RENEE MONTAGNE, HOST:
This is MORNING EDITION from NPR News. Good morning, I'm Renee Montagne.
These days, you can hail a ride in some cities with the quick tap of a smartphone. The app for Uber connects drivers for hire to riders. And that car service has gotten attention lately because of its pricing system. At times, Uber rides can be cheaper than metered taxis. But when demand for a ride is high, the fare can be three, five, or even nine times as much as the regular rate.
Lisa Chow of NPR's Planet Money Team took a ride with an Uber driver, during this week's big snow storm in New York City, to explore the fast-changing rates. ...
... CHOW: ... Uber tracks customers and drivers down to the street level. So sometimes fares are popping in one part of the city and not another. And in theory, what should happen is as more drivers see a part of the city where fares are high, they all go there. Now supply has met demand, and prices should come down.
[Uber driver Kirk] Furye says, he sees that happen all the time. It's a pain in the butt.
FURYE: When I first started out, I used to chase the surge. But that became exhausting because it would always go somewhere else by the time I got there.
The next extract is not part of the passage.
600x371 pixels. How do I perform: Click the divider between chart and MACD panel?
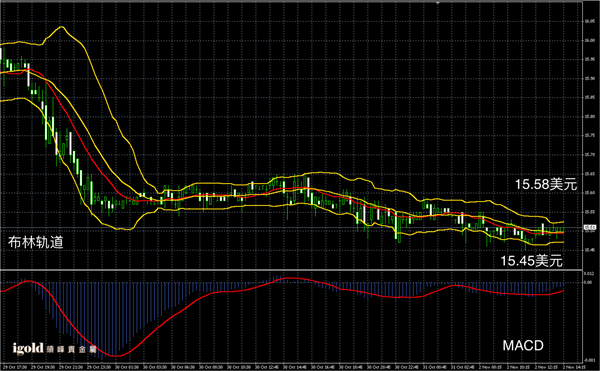[291, 270]
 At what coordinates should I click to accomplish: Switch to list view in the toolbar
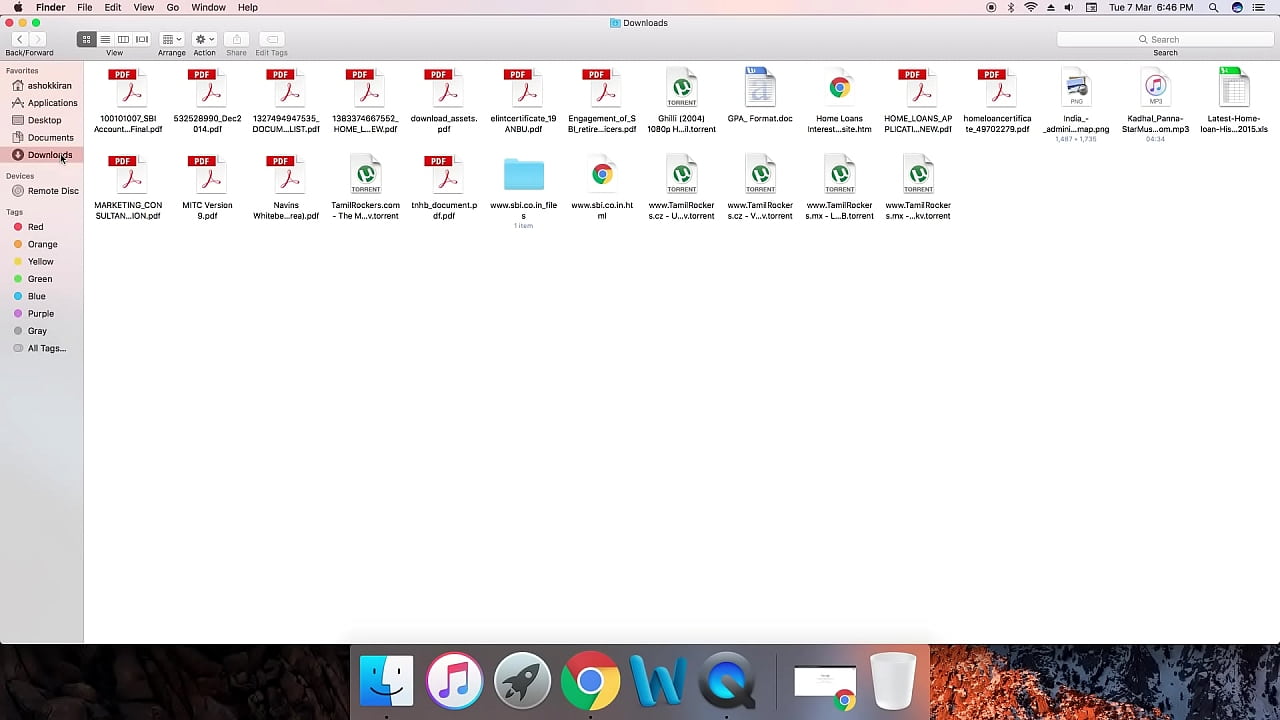click(x=105, y=39)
CHOW: And did you ever catch it? Catch the surge?
FURYE: Do I ever catch the surge? When I was running for it, I think I might have caught it, like, once, twice tops. And then I realized it wasn't worth it. I missed it a lot more times than I caught it.
CHOW: So this appears to be working as it should. But it doesn't feel like that to a lot of people.
Would you pay double the price to get a cab today?
SHALONDA MCNICHOLSON: No.
CHOW: Shalonda McNicholson is near Penn Station waiting for a cab. She had never heard of the company Uber. When I explained the way Uber prices its rides she said this...
MCNICHOLSON: That's ridiculous. Ridiculous. It's not fair. We didn't ask for the snow.
CHOW: Richard Thaler, an economist at the Chicago Booth School of Business, says no matter what most economists say surge pricing just feels inherently unfair to most people, which means Uber might be treading in tricky territory.
RICHARD THALER: I think the question will be: How big a multiple the market will stand up for. And my intuition is it's a number in the ballpark of three.
CHOW: That consumers will tolerate three times the normal fare but not really more than that. Thaler says, if you look at industries in which prices do respond quickly to demand. Take hotels, for instance. If you're booking a room during Christmas, you'll probably pay a lot more. But you'll rarely pay more than three times the normal price. Uber sometimes goes way above that - seven, eight, nine times.
But Uber is hoping this gets their drivers to do what my driver did. When I called Furye the day after the storm, he told me he ended up working a 17 hour day; riding the surge as long as he possibly could.